§ **INSTRUCTIONS FOR THE TASK**:
Print the data once more, exactly as supplied.
── EXCERPTED RECORDS
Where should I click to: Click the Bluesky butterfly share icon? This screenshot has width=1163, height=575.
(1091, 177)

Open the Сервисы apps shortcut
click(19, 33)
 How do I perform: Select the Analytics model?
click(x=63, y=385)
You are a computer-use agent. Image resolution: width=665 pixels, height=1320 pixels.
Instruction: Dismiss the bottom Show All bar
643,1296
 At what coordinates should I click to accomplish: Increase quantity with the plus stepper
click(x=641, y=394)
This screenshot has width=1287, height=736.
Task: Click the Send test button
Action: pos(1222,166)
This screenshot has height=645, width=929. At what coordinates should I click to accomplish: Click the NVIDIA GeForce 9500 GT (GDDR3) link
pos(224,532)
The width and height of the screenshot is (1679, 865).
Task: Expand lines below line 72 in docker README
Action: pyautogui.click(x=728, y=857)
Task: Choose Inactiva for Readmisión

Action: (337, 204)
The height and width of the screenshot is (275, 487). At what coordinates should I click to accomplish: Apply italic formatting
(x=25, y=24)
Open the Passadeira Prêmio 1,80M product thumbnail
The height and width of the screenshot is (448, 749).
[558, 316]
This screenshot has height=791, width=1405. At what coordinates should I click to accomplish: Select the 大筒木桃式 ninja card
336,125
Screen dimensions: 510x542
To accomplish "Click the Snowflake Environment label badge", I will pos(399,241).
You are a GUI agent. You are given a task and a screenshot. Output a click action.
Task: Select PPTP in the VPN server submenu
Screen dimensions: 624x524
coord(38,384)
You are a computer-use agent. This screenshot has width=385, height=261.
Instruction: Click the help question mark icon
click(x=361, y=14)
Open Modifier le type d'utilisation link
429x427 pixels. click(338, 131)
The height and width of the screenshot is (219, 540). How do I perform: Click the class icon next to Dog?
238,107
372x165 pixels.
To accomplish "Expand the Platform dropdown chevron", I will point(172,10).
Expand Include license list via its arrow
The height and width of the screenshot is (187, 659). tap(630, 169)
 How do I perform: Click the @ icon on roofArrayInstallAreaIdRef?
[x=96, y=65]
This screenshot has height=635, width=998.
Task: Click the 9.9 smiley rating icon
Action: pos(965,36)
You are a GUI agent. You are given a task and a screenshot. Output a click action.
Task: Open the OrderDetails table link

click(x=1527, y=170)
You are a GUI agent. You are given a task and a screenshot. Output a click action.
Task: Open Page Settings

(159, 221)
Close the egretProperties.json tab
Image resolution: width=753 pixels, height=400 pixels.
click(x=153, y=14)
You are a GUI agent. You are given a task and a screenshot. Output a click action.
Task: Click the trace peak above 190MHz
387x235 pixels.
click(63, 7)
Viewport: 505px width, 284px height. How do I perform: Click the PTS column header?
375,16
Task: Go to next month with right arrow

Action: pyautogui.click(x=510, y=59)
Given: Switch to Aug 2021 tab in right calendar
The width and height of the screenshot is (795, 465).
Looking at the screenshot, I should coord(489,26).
────
§ **COMPLETED TASK**:
Where should I click to: Click the Bluesky butterfly share icon? This screenshot has width=1163, height=575.
(1091, 177)

Open the Сервисы apps shortcut
click(19, 33)
 How do I perform: Select the Analytics model?
click(x=63, y=385)
You are a computer-use agent. Image resolution: width=665 pixels, height=1320 pixels.
Instruction: Dismiss the bottom Show All bar
643,1296
 At what coordinates should I click to accomplish: Increase quantity with the plus stepper
click(x=641, y=394)
This screenshot has width=1287, height=736.
Task: Click the Send test button
Action: pos(1222,166)
This screenshot has height=645, width=929. At what coordinates should I click to accomplish: Click the NVIDIA GeForce 9500 GT (GDDR3) link
pos(224,532)
The width and height of the screenshot is (1679, 865).
Task: Expand lines below line 72 in docker README
Action: pyautogui.click(x=728, y=857)
Task: Choose Inactiva for Readmisión

Action: (337, 204)
The height and width of the screenshot is (275, 487). At what coordinates should I click to accomplish: Apply italic formatting
(x=25, y=24)
Open the Passadeira Prêmio 1,80M product thumbnail
The height and width of the screenshot is (448, 749).
[558, 316]
This screenshot has height=791, width=1405. At what coordinates should I click to accomplish: Select the 大筒木桃式 ninja card
336,125
Screen dimensions: 510x542
To accomplish "Click the Snowflake Environment label badge", I will pos(399,241).
You are a GUI agent. You are given a task and a screenshot. Output a click action.
Task: Select PPTP in the VPN server submenu
Screen dimensions: 624x524
coord(38,384)
You are a computer-use agent. This screenshot has width=385, height=261.
Instruction: Click the help question mark icon
click(x=361, y=14)
Open Modifier le type d'utilisation link
429x427 pixels. click(338, 131)
The height and width of the screenshot is (219, 540). How do I perform: Click the class icon next to Dog?
238,107
372x165 pixels.
To accomplish "Expand the Platform dropdown chevron", I will point(172,10).
Expand Include license list via its arrow
The height and width of the screenshot is (187, 659). tap(630, 169)
 How do I perform: Click the @ icon on roofArrayInstallAreaIdRef?
[x=96, y=65]
This screenshot has height=635, width=998.
Task: Click the 9.9 smiley rating icon
Action: pos(965,36)
You are a GUI agent. You are given a task and a screenshot. Output a click action.
Task: Open the OrderDetails table link

click(x=1527, y=170)
You are a GUI agent. You are given a task and a screenshot. Output a click action.
Task: Open Page Settings

(159, 221)
Close the egretProperties.json tab
Image resolution: width=753 pixels, height=400 pixels.
click(x=153, y=14)
You are a GUI agent. You are given a task and a screenshot. Output a click action.
Task: Click the trace peak above 190MHz
387x235 pixels.
click(63, 7)
Viewport: 505px width, 284px height. How do I perform: Click the PTS column header?
375,16
Task: Go to next month with right arrow

Action: pyautogui.click(x=510, y=59)
Given: Switch to Aug 2021 tab in right calendar
The width and height of the screenshot is (795, 465).
Looking at the screenshot, I should coord(489,26).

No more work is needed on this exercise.